Tutto questo non c’entra nulla con la valutazione delle vicende storiche e politiche in cui si trova coinvolto lo Stato di Israele. Anche Benedetto XVI, come già papa Wojtyla, tenne sempre la Santa Sede ancorata ad una posizione laica.
C’è un falso nella nota diffusa nei giorni scorsi. L’affermazione che tra i detenuti palestinesi liberati dal governo israeliano (e che Bergoglio metterebbe sullo stesso piano di “innocenti strappati alle loro famiglie”) vi siano persone “detenute spesso per atti gravissimi di terrorismo”.
Non c’è finora – per espressa volontà del governo Netanyahu – un solo condannato per omicidio. Ci sono invece minori imprigionati senza processo, unicamente per avere lanciato sassi contro soldati israeliani.
C’è anche un vuoto nella nota. Una minima riflessione sulla strage dei quindicimila civili a Gaza, non a caso al centro dell’attenzione dell’opinione pubblica internazionale. Sorge la domanda: questi morti sono polvere sotto gli zoccoli dei cavalli dei carri da guerra d’Israele – per usare un’immagine antica – oppure esseri umani il cui massacro è insostenibile?
Si tratta di questioni che superano polemiche di basso conio.
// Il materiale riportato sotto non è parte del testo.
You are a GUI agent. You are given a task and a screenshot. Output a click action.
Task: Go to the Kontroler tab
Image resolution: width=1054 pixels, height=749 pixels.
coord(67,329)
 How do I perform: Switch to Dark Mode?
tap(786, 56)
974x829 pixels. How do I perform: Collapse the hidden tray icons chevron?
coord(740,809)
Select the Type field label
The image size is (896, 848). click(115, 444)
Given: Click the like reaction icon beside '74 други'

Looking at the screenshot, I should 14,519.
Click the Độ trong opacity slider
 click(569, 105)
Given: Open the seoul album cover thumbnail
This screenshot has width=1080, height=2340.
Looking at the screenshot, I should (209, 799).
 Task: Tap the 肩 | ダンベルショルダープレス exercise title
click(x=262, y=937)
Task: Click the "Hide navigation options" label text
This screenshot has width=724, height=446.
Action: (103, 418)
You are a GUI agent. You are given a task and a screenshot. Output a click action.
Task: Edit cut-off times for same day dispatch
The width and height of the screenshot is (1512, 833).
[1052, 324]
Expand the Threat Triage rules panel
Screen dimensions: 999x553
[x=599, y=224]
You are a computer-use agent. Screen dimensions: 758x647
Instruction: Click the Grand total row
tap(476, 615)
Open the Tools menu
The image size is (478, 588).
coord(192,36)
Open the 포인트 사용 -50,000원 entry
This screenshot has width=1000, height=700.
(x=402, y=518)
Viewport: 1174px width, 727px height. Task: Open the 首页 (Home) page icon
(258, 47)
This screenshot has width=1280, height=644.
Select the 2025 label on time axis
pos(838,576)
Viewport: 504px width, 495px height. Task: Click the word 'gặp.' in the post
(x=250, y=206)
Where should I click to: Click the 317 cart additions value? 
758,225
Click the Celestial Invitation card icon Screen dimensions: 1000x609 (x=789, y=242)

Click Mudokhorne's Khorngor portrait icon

Israele, i palestinesi e gli Stati arabi confinanti si trovano dinanzi ad una svolta storica di grande rilievo. Ogni protagonista è chiamato a rispondere dei suoi comportamenti. E le guide religiose possono dare o non dare un contributo importante per aprire una pagina nuova.
Vale anche per la diaspora ebraica il cui peso non è indifferente.
L’interrogativo è se intende dare il suo appoggio alla strategia lungimirante di Biden, presidente del paese alleato di ferro di Israele, esprimendosi apertamente per la nascita di uno Stato palestinese pacificamente a fianco dello Stato israeliano oppure se intende benedire con il suo silenzio la cinica strategia di Netanyahu che ha favorito Hamas per cancellare la questione palestinese. Victor Magiar, esponente dell’Unione comunità ebraiche italiane, ha scritto pochi giorni fa che la formula due Stati, due popoli sarebbe il “trionfo di Israele”, la pace come “coronamento del proprio traguardo storico”.
Un documento in questo senso aiuterebbe a sbarrare la strada definitivamente all’oltranzismo nazionalista e al fanatismo messianico religioso che Netanyahu – ma non solo lui – ha rappresentato con effetti nefasti. Anche domenica Francesco ha esortato a spezzare la spirale dell’odio e il circolo della vendetta. Sottolineando che il “dialogo è l’unica via per avere pace”.